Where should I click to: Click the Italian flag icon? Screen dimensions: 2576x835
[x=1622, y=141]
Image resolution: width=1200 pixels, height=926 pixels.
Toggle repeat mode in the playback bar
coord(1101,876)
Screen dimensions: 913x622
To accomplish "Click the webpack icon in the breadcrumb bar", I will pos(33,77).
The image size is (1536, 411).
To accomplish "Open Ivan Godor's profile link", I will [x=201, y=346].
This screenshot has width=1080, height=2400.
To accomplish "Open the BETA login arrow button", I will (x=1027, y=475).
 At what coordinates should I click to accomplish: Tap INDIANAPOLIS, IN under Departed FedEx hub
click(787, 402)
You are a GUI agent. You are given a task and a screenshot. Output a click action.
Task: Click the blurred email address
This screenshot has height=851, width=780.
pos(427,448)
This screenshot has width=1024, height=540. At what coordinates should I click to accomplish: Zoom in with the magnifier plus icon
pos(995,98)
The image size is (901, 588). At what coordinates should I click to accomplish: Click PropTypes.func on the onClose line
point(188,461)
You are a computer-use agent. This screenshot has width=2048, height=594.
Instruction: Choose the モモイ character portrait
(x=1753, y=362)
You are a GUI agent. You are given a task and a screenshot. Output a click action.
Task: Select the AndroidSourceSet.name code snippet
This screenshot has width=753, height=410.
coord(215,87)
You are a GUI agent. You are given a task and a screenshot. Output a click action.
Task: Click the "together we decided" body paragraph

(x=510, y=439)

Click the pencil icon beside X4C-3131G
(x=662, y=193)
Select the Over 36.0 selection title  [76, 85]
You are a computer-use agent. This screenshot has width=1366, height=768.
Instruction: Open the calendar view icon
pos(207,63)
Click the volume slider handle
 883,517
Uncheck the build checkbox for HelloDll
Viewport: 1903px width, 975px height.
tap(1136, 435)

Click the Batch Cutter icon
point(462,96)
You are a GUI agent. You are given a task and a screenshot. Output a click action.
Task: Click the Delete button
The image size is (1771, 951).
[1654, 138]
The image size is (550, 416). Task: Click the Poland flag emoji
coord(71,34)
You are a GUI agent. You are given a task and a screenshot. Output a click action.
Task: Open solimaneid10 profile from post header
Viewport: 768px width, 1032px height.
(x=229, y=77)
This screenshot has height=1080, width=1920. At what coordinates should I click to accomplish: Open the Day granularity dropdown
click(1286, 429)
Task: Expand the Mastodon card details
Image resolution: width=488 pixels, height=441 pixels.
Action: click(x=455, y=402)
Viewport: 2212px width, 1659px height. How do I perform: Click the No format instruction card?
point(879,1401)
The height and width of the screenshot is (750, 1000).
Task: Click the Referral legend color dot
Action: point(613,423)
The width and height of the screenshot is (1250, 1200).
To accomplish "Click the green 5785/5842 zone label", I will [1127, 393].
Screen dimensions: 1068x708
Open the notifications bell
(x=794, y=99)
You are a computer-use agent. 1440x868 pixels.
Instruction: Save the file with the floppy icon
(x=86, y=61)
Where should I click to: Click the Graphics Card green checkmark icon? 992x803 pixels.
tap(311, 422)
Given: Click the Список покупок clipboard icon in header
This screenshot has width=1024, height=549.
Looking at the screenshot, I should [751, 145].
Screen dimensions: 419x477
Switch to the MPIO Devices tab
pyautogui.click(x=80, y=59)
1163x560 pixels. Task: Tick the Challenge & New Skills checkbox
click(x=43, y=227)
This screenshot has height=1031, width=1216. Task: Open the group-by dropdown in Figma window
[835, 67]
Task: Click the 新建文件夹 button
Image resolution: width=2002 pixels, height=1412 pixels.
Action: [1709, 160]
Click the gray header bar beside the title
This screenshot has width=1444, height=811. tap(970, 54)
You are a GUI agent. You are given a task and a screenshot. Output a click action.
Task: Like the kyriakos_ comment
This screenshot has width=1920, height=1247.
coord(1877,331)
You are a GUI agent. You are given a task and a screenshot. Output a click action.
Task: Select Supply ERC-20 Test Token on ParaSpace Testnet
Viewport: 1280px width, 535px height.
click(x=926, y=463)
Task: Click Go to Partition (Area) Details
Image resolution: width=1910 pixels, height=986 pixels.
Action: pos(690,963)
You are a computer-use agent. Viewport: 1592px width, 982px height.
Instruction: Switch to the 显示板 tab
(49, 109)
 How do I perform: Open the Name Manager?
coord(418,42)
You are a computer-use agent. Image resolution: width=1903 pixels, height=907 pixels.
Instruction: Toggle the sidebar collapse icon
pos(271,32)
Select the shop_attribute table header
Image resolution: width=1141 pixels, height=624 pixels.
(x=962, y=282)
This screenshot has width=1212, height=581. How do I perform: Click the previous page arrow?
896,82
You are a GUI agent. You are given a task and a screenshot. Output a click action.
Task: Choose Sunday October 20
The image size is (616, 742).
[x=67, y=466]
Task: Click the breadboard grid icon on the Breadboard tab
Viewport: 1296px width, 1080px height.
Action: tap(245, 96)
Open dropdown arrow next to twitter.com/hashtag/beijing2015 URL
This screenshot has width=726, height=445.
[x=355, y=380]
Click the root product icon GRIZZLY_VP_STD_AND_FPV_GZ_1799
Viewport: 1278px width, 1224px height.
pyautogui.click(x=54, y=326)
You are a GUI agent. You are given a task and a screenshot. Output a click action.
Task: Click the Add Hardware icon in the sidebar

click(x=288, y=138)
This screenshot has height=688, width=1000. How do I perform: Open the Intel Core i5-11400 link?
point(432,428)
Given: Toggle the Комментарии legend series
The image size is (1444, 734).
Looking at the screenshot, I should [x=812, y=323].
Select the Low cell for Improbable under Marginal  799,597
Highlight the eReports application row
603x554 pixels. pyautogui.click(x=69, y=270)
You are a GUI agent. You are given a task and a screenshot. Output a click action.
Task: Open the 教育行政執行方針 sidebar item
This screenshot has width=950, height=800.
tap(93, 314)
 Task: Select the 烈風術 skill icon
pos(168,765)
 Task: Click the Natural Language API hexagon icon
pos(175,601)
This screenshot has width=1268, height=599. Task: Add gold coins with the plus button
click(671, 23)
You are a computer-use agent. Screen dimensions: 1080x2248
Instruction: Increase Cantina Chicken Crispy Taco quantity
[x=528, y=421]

---------------

DIRECTIONS – Retype the entire listing word for word.

RESPONSE FOR THIS EXERCISE –
Where should I click to: Click the Italian flag icon? Screen dimensions: 2576x835
[x=1622, y=141]
Image resolution: width=1200 pixels, height=926 pixels.
Toggle repeat mode in the playback bar
coord(1101,876)
Screen dimensions: 913x622
To accomplish "Click the webpack icon in the breadcrumb bar", I will pos(33,77).
The image size is (1536, 411).
To accomplish "Open Ivan Godor's profile link", I will [x=201, y=346].
This screenshot has width=1080, height=2400.
To accomplish "Open the BETA login arrow button", I will (x=1027, y=475).
 At what coordinates should I click to accomplish: Tap INDIANAPOLIS, IN under Departed FedEx hub
click(787, 402)
You are a GUI agent. You are given a task and a screenshot. Output a click action.
Task: Click the blurred email address
This screenshot has height=851, width=780.
pos(427,448)
This screenshot has width=1024, height=540. At what coordinates should I click to accomplish: Zoom in with the magnifier plus icon
pos(995,98)
The image size is (901, 588). At what coordinates should I click to accomplish: Click PropTypes.func on the onClose line
point(188,461)
You are a computer-use agent. This screenshot has width=2048, height=594.
Instruction: Choose the モモイ character portrait
(x=1753, y=362)
You are a GUI agent. You are given a task and a screenshot. Output a click action.
Task: Select the AndroidSourceSet.name code snippet
This screenshot has width=753, height=410.
coord(215,87)
You are a GUI agent. You are given a task and a screenshot. Output a click action.
Task: Click the "together we decided" body paragraph

(x=510, y=439)

Click the pencil icon beside X4C-3131G
(x=662, y=193)
Select the Over 36.0 selection title  [76, 85]
You are a computer-use agent. This screenshot has width=1366, height=768.
Instruction: Open the calendar view icon
pos(207,63)
Click the volume slider handle
 883,517
Uncheck the build checkbox for HelloDll
Viewport: 1903px width, 975px height.
tap(1136, 435)

Click the Batch Cutter icon
point(462,96)
You are a GUI agent. You are given a task and a screenshot. Output a click action.
Task: Click the Delete button
The image size is (1771, 951).
[1654, 138]
The image size is (550, 416). Task: Click the Poland flag emoji
coord(71,34)
You are a GUI agent. You are given a task and a screenshot. Output a click action.
Task: Open solimaneid10 profile from post header
Viewport: 768px width, 1032px height.
(x=229, y=77)
This screenshot has height=1080, width=1920. At what coordinates should I click to accomplish: Open the Day granularity dropdown
click(1286, 429)
Task: Expand the Mastodon card details
Image resolution: width=488 pixels, height=441 pixels.
Action: click(x=455, y=402)
Viewport: 2212px width, 1659px height. How do I perform: Click the No format instruction card?
point(879,1401)
The height and width of the screenshot is (750, 1000).
Task: Click the Referral legend color dot
Action: point(613,423)
The width and height of the screenshot is (1250, 1200).
To accomplish "Click the green 5785/5842 zone label", I will [1127, 393].
Screen dimensions: 1068x708
Open the notifications bell
(x=794, y=99)
You are a computer-use agent. 1440x868 pixels.
Instruction: Save the file with the floppy icon
(x=86, y=61)
Where should I click to: Click the Graphics Card green checkmark icon? 992x803 pixels.
tap(311, 422)
Given: Click the Список покупок clipboard icon in header
This screenshot has width=1024, height=549.
Looking at the screenshot, I should [751, 145].
Screen dimensions: 419x477
Switch to the MPIO Devices tab
pyautogui.click(x=80, y=59)
1163x560 pixels. Task: Tick the Challenge & New Skills checkbox
click(x=43, y=227)
This screenshot has height=1031, width=1216. Task: Open the group-by dropdown in Figma window
[835, 67]
Task: Click the 新建文件夹 button
Image resolution: width=2002 pixels, height=1412 pixels.
Action: [1709, 160]
Click the gray header bar beside the title
This screenshot has width=1444, height=811. tap(970, 54)
You are a GUI agent. You are given a task and a screenshot. Output a click action.
Task: Like the kyriakos_ comment
This screenshot has width=1920, height=1247.
coord(1877,331)
You are a GUI agent. You are given a task and a screenshot. Output a click action.
Task: Select Supply ERC-20 Test Token on ParaSpace Testnet
Viewport: 1280px width, 535px height.
click(x=926, y=463)
Task: Click Go to Partition (Area) Details
Image resolution: width=1910 pixels, height=986 pixels.
Action: pos(690,963)
You are a computer-use agent. Viewport: 1592px width, 982px height.
Instruction: Switch to the 显示板 tab
(49, 109)
 How do I perform: Open the Name Manager?
coord(418,42)
You are a computer-use agent. Image resolution: width=1903 pixels, height=907 pixels.
Instruction: Toggle the sidebar collapse icon
pos(271,32)
Select the shop_attribute table header
Image resolution: width=1141 pixels, height=624 pixels.
(x=962, y=282)
This screenshot has width=1212, height=581. How do I perform: Click the previous page arrow?
896,82
You are a GUI agent. You are given a task and a screenshot. Output a click action.
Task: Choose Sunday October 20
The image size is (616, 742).
[x=67, y=466]
Task: Click the breadboard grid icon on the Breadboard tab
Viewport: 1296px width, 1080px height.
Action: tap(245, 96)
Open dropdown arrow next to twitter.com/hashtag/beijing2015 URL
This screenshot has width=726, height=445.
[x=355, y=380]
Click the root product icon GRIZZLY_VP_STD_AND_FPV_GZ_1799
Viewport: 1278px width, 1224px height.
pyautogui.click(x=54, y=326)
You are a GUI agent. You are given a task and a screenshot. Output a click action.
Task: Click the Add Hardware icon in the sidebar

click(x=288, y=138)
This screenshot has height=688, width=1000. How do I perform: Open the Intel Core i5-11400 link?
point(432,428)
Given: Toggle the Комментарии legend series
The image size is (1444, 734).
Looking at the screenshot, I should [x=812, y=323].
Select the Low cell for Improbable under Marginal  799,597
Highlight the eReports application row
603x554 pixels. pyautogui.click(x=69, y=270)
You are a GUI agent. You are given a task and a screenshot. Output a click action.
Task: Open the 教育行政執行方針 sidebar item
This screenshot has width=950, height=800.
tap(93, 314)
 Task: Select the 烈風術 skill icon
pos(168,765)
 Task: Click the Natural Language API hexagon icon
pos(175,601)
This screenshot has width=1268, height=599. Task: Add gold coins with the plus button
click(671, 23)
You are a computer-use agent. Screen dimensions: 1080x2248
Instruction: Increase Cantina Chicken Crispy Taco quantity
[x=528, y=421]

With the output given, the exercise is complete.